-- Problem statement --
Print the listing once more, exactly as written.

(Data excerpts Opens)

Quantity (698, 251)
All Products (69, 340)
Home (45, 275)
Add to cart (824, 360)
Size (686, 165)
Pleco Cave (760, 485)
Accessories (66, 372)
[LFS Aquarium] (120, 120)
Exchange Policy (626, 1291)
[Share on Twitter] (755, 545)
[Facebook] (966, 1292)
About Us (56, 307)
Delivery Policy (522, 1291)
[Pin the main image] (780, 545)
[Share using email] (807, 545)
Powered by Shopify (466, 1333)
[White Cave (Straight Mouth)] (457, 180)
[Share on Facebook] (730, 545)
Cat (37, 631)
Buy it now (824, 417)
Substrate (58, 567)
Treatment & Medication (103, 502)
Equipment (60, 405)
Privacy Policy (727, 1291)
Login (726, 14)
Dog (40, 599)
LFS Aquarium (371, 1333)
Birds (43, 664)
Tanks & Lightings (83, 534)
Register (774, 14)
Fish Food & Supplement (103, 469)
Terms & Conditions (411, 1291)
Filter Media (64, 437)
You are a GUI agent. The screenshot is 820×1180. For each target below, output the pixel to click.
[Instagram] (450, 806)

(Data excerpts Closes)

-- Problem solution --
Quantity (698, 251)
All Products (69, 340)
Home (45, 275)
Add to cart (824, 360)
Size (686, 165)
Pleco Cave (760, 485)
Accessories (66, 372)
[LFS Aquarium] (120, 120)
Exchange Policy (626, 1291)
[Share on Twitter] (755, 545)
[Facebook] (966, 1292)
About Us (56, 307)
Delivery Policy (522, 1291)
[Pin the main image] (780, 545)
[Share using email] (807, 545)
Powered by Shopify (466, 1333)
[White Cave (Straight Mouth)] (457, 180)
[Share on Facebook] (730, 545)
Cat (37, 631)
Buy it now (824, 417)
Substrate (58, 567)
Treatment & Medication (103, 502)
Equipment (60, 405)
Privacy Policy (727, 1291)
Login (726, 14)
Dog (40, 599)
LFS Aquarium (371, 1333)
Birds (43, 664)
Tanks & Lightings (83, 534)
Register (774, 14)
Fish Food & Supplement (103, 469)
Terms & Conditions (411, 1291)
Filter Media (64, 437)
You are a GUI agent. The screenshot is 820×1180. For each target below, output the pixel to click.
[Instagram] (450, 806)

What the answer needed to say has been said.